なにか大きなものを喪失したかのように途方に暮れ果てたあの気持ちと、どこか似ていた。


ふと小学1年生のころに経験した台風を思い出した。
これほどまでに大きい台風の記憶は、あのときの1回だけだった。
台風が迫るその日、小学校で授業を受けていたが、窓の外の景色が刻一刻と激しい暴風雨に変わって行った。
やがて集団下校をするよう先生から指示があった。
全生徒を地区ごとにわけて、先生が引率して家まで送り届けてくれた。
鮨屋であるわが家に帰ると、暴風雨の猛威はさらに激しくなったが、父はそんなことはおかまいなしで店を営業していた。
突然、ふっと店の電気が全て消えた。停電である。
現代ならば、停電なんてあまり起きることは無いし、起きたとしてもすぐに復旧されたりするのだろうけど、当時の停電は長かった。
夜になると台風の猛威は去ったが、停電は続いた。
父は近所から蝋燭を調達して、カウンターに並べて店を続けていた。見上げた根性である。お客さんも、蝋燭で寿司を食べるなんてまたおつじゃねえか。なんて言いながら、みれば店もそこそこに盛況だったと記憶している。お客さんの根性も相当だ。昭和という時代はみんな元気だった。
そうしているうちに、停電が復旧した。お客さんたちは少し残念そうにしていた。
翌日、学校に行くと、校庭の桜の木が倒れていた。
僕が入学したときに満開に咲いてくれていた桜だった。
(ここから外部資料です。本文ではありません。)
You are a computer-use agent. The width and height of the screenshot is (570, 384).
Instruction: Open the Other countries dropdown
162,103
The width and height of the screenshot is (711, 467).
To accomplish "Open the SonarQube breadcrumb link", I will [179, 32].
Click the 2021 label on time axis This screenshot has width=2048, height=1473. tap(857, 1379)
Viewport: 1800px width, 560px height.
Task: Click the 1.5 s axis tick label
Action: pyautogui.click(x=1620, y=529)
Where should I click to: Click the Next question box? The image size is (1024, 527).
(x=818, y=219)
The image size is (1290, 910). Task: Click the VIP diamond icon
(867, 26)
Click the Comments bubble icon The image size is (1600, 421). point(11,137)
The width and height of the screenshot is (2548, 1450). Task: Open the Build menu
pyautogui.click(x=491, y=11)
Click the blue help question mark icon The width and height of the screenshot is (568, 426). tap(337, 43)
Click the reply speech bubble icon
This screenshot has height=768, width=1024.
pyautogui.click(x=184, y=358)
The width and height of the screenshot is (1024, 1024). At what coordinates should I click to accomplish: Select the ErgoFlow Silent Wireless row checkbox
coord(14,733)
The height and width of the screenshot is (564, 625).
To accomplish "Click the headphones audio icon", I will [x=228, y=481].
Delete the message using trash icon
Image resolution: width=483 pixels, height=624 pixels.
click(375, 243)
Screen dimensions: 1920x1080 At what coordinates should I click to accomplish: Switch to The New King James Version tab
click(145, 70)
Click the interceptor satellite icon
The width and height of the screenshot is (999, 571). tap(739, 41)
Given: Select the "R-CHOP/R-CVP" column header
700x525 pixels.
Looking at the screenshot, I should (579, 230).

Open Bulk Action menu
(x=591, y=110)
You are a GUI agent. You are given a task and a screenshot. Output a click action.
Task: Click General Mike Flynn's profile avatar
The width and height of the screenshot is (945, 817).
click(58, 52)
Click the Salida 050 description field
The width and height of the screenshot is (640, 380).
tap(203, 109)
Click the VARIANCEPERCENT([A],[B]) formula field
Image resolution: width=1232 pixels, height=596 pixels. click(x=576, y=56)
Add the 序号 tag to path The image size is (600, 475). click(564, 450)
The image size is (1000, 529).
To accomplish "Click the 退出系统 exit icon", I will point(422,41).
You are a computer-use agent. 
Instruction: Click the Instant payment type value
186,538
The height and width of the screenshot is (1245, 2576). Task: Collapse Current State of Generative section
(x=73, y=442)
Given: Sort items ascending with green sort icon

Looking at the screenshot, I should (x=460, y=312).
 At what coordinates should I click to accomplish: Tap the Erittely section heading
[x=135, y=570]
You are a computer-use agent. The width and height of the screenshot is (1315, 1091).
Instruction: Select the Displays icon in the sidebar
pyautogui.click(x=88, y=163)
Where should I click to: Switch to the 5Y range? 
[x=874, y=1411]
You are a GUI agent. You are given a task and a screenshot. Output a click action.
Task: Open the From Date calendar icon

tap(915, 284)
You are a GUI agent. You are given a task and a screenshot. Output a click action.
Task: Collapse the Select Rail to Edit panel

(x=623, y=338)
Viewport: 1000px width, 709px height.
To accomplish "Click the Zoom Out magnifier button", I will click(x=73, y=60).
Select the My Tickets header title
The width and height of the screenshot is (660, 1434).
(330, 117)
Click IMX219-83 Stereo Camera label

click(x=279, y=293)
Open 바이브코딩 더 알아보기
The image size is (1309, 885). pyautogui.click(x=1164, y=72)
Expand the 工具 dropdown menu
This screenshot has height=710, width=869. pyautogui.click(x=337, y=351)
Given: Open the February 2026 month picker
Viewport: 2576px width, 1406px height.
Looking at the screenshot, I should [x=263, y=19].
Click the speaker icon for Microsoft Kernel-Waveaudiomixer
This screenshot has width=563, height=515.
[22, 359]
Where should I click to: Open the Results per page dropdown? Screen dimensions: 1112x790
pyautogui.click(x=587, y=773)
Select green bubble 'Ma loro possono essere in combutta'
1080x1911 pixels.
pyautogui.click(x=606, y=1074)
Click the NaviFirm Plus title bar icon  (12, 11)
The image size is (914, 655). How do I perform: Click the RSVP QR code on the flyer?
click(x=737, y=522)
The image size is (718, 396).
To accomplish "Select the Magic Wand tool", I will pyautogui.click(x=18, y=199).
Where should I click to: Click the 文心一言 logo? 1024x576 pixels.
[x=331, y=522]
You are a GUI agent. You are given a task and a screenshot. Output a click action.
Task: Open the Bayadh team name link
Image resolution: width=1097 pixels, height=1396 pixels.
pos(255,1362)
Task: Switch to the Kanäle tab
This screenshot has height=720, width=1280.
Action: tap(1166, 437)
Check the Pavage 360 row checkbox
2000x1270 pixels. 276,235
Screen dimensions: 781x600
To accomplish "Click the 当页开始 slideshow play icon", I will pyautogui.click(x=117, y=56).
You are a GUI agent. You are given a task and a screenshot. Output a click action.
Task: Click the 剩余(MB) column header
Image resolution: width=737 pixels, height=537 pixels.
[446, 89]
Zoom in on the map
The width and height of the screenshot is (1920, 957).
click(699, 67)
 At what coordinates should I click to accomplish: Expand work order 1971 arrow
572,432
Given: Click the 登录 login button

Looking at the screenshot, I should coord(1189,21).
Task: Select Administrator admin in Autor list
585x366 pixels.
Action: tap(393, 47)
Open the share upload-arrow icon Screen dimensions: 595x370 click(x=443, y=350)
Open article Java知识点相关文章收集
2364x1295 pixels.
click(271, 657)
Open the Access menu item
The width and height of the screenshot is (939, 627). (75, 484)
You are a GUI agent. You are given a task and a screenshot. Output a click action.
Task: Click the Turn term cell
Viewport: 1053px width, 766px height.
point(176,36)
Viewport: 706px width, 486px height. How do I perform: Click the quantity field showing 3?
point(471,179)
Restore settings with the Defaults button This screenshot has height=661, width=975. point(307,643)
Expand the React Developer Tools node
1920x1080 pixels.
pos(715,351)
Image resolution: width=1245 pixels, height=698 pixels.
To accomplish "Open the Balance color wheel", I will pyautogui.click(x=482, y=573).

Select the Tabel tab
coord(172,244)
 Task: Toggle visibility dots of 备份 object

台風はそれほどまでの猛威だったのである。
桜の木を失ったことと長かった停電が、あのときの記憶が今なおはっきりと残っている理由かもしれない。

今回の台風21号はあの時の台風に匹敵するものだったと思う。

10月くらいまではまだまだ台風はやってくることだろう。
もうこんな思いはこりごりだが、台風が猛暑の夏をゆっくりと吹き飛ばしていくのだろう。